Philomena Lee says Ireland must ensure mother and baby home 'atrocities' never happen again

Lee also said she is “dismayed” that some details from the Mother and Baby Homes report were leaked.

PHILOMENA LEE HAS said Ireland must ensure that the “atrocities” carried out at mother and baby homes and similar institutions are never repeated – saying the country owes it to both survivors and those who have died.

Lee was sent to Sean Ross Abbey mother and baby home in Co Tipperary in 1952 when she was pregnant and her son was later adopted without her consent.

Her life story was made into an award-winning film, Philomena, in 2013.

Speaking ahead of the publication of the final report tomorrow, Lee said the State should apologise “without reservation” and pay compensation to the families affected.

“For the purposes of healing, I believe it is essential that the Irish State and various churches involved in the enslavement of unmarried mothers and the trading of their children would apologise without reservation and would compensate the many generations of families who have suffered unbearable suffering and loss as a result of the State’s failure to recognise and honour the equality promised to all Irish citizens by the State’s founders.”

Lee said she and others have “waited decades for this moment – the moment when Ireland reveals how tens of thousands of unmarried mothers, such as I, and the tens of thousands of our beloved children, such as my dear son Anthony, were torn asunder, simply because we were unwed at the moment our children were born”.

She said she was “dismayed” that portions of the report were leaked to the press “ahead of the survivors having sight of it and digesting its findings”.

“This will undoubtedly add to the heartache and trauma of those directly affected and I am concerned for the welfare of all.”

Some of the details of the report were published yesterday by the Sunday Independent – including that 9,000 children died in the 18 institutions investigated.

Minister Roderic O’Gorman has said he was “deeply angered” about the fact details were leaked in advance. In correspondence seen by TheJournal.ie, O’Gorman said it was always his intention that survivors should hear the conclusions of the commission’s report first.

“My department will be engaging colleagues across government to ensure that no further information becomes public until the official publication on Tuesday,” he said yesterday.

In a statement Lee said she hopes the authors of the report recognise that “those of us who were detained against our wills in “Mother and Baby Homes” and gave birth there are not all of the mothers nor all of the children who have suffered”.

Lee noted that tens of thousands of people who went through State maternity hospitals, State children’s hospitals and various private institutions “suffered the same fate, the unlawful destruction of their families, through forced adoption, child trafficking, forced labour”.

“Irish people owe it to the memory of those mothers and children, who have died, without knowing the truth and to resolve that such atrocities will never be allowed to happen again,” she stated.

Speaking on Today with Claire Byrne, historian Catherine Corless said the publication of the report “was the one chance to put [survivors] to the front” but the leak took that away from them.

“This is what survivors have had to live with all their lives, they’re treated as second-class citizens.”

She said situations like this makes survivors feel “that they’re not important, it doesn’t matter, they’re only illegitimate children”.

“The government has responsibility and can change that and just do something, just show that they are important.”

The commission was set up following claims that up to 800 babies were interred in an unmarked mass grave at a former Bon Secours home in Tuam, Co Galway – following on from extensive research carried out by Corless.

(SUPPLIED RECORDS):

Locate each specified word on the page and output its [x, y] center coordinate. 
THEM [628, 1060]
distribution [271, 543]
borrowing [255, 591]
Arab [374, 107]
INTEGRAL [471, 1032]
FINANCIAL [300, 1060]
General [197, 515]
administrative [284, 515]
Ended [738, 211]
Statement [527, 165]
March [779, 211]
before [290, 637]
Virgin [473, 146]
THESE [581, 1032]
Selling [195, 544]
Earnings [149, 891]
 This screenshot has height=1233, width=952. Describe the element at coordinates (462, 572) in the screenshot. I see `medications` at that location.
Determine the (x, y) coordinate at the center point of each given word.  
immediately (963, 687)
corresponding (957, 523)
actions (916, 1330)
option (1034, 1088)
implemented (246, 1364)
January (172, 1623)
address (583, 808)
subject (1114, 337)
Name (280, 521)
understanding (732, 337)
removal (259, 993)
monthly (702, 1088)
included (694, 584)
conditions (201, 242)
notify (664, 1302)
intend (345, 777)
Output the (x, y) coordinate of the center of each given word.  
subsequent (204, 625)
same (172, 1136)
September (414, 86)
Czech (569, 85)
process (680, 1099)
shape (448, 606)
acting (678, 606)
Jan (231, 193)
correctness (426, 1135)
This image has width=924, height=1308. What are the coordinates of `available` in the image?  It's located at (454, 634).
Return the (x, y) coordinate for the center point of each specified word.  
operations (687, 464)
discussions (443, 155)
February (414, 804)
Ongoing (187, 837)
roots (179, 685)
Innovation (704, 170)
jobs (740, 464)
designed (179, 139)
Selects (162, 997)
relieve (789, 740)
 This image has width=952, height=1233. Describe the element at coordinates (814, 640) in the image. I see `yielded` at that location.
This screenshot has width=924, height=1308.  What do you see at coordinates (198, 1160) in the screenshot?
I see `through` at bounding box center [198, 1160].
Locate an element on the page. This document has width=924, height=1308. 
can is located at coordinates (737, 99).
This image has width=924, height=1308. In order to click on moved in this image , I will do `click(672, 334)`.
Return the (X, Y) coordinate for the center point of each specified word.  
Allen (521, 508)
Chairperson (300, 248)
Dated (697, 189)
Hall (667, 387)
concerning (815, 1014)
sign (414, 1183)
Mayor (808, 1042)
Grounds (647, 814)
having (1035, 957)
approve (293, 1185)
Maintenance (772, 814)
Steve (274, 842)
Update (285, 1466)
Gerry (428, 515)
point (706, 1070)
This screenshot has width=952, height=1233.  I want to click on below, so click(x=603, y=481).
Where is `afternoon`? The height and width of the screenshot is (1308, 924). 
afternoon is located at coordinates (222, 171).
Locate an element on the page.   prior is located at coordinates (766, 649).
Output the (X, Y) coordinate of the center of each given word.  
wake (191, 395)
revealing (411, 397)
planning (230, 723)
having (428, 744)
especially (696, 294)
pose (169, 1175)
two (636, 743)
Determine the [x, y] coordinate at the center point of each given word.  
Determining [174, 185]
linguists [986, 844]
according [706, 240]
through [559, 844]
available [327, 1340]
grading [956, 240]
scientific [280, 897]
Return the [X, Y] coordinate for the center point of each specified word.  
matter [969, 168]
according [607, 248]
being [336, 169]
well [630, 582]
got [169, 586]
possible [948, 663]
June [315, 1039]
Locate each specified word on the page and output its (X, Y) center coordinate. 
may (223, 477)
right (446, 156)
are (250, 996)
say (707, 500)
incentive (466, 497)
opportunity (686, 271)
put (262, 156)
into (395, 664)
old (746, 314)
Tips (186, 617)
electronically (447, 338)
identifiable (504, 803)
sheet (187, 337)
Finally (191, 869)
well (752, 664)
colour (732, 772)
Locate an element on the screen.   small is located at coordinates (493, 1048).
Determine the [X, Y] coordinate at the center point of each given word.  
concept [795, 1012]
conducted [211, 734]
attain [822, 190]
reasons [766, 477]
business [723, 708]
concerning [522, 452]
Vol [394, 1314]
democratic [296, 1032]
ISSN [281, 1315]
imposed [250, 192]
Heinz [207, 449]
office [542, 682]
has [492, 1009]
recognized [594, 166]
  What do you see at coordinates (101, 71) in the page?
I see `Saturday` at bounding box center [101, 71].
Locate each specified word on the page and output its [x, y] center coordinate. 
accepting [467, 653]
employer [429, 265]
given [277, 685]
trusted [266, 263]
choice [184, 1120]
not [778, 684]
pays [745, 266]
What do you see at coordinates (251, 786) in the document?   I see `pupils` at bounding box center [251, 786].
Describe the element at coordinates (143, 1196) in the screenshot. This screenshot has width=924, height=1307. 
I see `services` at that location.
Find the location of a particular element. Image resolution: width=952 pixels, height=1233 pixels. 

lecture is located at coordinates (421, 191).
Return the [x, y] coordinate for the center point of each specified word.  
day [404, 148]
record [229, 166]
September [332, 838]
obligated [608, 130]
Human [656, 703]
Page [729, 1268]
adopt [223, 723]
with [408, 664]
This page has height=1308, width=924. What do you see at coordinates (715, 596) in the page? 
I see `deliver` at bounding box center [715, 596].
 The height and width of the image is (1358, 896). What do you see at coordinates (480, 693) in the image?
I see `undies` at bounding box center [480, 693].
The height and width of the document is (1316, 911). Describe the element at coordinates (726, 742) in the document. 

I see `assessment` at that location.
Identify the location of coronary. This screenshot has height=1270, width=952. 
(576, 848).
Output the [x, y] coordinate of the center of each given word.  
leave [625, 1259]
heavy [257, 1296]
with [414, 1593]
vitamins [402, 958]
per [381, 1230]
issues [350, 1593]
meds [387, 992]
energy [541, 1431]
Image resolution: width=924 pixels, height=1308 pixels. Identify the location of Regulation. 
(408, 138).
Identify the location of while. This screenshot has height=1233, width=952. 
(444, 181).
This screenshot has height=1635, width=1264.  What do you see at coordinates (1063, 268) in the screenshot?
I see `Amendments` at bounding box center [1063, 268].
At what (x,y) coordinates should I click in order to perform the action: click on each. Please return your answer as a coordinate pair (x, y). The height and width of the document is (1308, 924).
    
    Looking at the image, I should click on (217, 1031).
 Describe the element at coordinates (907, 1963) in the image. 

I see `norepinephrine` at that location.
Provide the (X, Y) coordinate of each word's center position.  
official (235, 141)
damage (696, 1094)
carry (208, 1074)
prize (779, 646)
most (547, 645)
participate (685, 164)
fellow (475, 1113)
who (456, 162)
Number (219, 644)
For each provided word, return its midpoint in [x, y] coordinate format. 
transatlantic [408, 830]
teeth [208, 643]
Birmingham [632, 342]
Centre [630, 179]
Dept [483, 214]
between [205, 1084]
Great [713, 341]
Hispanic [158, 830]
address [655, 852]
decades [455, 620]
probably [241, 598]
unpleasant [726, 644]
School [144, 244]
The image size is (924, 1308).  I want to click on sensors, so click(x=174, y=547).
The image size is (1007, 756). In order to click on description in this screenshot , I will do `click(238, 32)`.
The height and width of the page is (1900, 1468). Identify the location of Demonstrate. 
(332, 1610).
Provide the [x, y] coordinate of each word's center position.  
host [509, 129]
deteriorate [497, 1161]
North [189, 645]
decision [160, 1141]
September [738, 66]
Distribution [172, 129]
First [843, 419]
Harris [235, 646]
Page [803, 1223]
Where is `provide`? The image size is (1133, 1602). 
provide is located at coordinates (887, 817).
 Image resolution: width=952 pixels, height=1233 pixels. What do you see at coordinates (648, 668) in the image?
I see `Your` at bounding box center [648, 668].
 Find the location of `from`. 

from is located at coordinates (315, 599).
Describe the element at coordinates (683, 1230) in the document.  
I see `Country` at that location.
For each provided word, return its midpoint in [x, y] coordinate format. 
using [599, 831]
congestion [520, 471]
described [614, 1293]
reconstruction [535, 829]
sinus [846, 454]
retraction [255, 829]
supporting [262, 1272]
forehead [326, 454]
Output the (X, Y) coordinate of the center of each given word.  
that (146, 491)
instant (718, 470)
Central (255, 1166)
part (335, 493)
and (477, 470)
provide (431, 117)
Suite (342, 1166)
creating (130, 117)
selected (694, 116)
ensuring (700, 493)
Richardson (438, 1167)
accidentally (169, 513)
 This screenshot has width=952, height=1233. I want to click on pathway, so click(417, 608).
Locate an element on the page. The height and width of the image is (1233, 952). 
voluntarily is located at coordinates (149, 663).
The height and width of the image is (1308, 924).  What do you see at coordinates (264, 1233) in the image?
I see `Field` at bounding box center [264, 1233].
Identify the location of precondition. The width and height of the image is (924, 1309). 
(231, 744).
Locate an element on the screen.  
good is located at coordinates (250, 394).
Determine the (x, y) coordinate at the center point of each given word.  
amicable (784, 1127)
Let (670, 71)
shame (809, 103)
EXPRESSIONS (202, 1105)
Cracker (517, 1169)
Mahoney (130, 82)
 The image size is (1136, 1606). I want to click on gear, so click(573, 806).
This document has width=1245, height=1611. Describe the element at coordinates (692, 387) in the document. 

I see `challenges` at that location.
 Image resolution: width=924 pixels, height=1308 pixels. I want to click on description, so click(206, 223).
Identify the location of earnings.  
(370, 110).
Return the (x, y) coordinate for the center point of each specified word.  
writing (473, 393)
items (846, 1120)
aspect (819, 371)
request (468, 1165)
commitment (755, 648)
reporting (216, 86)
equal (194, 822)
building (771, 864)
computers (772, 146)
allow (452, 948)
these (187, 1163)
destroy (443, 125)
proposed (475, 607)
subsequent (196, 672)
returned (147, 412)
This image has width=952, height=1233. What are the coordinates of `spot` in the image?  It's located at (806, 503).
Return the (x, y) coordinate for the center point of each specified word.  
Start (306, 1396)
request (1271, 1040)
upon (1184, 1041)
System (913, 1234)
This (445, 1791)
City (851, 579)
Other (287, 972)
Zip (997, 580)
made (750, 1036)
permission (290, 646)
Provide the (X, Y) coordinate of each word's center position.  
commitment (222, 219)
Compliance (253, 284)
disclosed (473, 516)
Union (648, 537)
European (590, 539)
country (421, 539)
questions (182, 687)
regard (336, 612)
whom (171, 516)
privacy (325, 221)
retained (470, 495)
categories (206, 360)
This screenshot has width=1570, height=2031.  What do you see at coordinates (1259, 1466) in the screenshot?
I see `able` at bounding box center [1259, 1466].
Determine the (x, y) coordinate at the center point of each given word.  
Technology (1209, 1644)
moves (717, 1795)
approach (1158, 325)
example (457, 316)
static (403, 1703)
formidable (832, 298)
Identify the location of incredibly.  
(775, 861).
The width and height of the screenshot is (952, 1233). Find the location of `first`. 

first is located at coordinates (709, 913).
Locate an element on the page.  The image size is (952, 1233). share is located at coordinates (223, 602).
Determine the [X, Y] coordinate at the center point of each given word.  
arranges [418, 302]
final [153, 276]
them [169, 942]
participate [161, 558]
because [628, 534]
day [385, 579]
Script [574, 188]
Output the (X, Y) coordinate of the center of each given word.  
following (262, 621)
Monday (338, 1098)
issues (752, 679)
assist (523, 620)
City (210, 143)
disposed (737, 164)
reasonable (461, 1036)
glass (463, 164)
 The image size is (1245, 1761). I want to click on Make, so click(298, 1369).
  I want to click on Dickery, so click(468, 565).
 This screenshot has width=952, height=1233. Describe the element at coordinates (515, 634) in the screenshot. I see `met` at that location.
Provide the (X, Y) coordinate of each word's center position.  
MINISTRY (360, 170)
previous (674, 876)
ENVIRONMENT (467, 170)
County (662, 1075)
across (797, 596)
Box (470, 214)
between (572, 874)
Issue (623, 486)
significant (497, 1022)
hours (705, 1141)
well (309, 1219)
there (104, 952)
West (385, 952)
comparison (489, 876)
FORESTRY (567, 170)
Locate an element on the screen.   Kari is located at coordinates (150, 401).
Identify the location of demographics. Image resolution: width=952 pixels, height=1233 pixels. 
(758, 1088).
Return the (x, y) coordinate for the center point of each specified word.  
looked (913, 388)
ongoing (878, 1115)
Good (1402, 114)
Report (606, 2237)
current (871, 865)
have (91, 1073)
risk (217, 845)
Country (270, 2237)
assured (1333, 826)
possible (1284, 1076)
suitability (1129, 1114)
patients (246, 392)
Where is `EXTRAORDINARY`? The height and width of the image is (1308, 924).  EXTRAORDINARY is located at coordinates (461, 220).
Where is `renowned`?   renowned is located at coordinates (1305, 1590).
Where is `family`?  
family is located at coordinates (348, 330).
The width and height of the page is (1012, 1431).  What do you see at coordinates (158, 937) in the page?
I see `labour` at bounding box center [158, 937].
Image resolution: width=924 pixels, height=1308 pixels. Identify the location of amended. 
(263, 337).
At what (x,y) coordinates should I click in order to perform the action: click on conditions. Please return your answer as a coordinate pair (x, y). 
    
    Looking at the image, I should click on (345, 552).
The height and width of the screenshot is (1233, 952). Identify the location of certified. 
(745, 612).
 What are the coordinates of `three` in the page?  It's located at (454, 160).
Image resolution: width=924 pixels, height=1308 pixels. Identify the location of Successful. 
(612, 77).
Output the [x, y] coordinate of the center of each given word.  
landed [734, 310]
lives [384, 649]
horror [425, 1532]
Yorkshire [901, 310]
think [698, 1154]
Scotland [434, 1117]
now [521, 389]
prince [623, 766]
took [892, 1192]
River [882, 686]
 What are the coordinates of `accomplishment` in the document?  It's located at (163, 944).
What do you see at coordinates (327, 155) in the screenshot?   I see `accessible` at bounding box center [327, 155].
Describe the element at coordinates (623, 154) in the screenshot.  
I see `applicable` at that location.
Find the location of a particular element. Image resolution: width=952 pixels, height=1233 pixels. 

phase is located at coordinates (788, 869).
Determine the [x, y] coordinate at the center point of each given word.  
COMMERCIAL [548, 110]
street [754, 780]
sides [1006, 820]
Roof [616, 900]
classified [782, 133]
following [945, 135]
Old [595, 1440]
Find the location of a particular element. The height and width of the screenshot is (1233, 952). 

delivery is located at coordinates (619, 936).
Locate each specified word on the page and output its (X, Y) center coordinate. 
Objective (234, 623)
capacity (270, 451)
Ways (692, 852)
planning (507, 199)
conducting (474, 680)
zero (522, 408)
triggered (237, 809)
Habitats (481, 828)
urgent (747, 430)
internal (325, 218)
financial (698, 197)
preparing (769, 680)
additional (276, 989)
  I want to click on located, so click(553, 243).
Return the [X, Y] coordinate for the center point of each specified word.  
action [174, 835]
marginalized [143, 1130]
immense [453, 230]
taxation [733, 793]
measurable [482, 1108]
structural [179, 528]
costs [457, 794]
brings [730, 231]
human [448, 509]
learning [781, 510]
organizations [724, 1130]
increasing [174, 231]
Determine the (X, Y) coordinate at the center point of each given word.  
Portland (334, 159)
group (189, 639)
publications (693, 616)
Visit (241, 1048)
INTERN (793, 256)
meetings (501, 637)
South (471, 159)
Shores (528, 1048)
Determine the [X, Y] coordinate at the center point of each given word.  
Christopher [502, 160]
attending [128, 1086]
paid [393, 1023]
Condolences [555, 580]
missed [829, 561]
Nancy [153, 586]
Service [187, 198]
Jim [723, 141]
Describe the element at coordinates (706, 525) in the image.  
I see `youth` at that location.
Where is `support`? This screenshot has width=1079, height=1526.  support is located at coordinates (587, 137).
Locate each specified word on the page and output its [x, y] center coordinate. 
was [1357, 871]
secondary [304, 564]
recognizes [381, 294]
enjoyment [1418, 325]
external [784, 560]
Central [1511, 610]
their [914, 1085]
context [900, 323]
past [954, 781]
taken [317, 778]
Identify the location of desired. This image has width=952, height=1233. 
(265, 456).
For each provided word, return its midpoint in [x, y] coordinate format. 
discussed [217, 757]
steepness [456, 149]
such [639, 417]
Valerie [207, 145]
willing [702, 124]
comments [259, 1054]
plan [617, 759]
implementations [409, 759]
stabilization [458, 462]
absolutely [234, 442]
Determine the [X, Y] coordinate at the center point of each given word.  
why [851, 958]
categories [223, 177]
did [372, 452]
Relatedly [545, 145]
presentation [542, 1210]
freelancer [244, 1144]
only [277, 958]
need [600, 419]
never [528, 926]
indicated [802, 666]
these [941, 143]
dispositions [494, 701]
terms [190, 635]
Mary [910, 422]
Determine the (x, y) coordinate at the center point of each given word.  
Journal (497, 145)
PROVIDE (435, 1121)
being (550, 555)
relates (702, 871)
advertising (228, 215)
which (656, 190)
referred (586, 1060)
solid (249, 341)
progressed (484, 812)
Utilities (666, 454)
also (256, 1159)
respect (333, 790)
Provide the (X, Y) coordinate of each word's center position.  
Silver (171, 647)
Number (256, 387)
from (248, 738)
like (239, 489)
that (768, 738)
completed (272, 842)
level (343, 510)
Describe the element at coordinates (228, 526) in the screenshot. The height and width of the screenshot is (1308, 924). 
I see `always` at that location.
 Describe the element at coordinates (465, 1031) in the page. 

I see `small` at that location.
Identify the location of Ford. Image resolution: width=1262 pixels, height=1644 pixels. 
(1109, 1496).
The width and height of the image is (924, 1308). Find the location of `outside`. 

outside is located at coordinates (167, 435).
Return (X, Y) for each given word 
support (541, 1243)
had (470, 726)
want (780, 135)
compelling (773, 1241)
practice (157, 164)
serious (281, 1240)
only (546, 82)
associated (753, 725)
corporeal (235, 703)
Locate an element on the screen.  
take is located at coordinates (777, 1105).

(EXERCISES):
(1) Reproduce the passage of the Philomena Lee article from "Speaking on Today" up to and including "out by Corless.".
(2) Summarize the Philomena Lee article in two sentences.

(RESPONSES PER TASK):
(1)
Speaking on Today with Claire Byrne, historian Catherine Corless said the publication of the report “was the one chance to put [survivors] to the front” but the leak took that away from them.

“This is what survivors have had to live with all their lives, they’re treated as second-class citizens.”

She said situations like this makes survivors feel “that they’re not important, it doesn’t matter, they’re only illegitimate children”.

“The government has responsibility and can change that and just do something, just show that they are important.”

The commission was set up following claims that up to 800 babies were interred in an unmarked mass grave at a former Bon Secours home in Tuam, Co Galway – following on from extensive research carried out by Corless.

(2) Philomena Lee, who was sent to Sean Ross Abbey mother and baby home in 1952 and whose son was adopted without her consent, said before the final report's publication that the Irish State and the churches involved should apologize without reservation and compensate affected families, and that Ireland must ensure such atrocities never happen again. Lee said she was dismayed that parts of the report were leaked to the press before survivors could see it, and Minister Roderic O'Gorman and historian Catherine Corless also criticized the leak.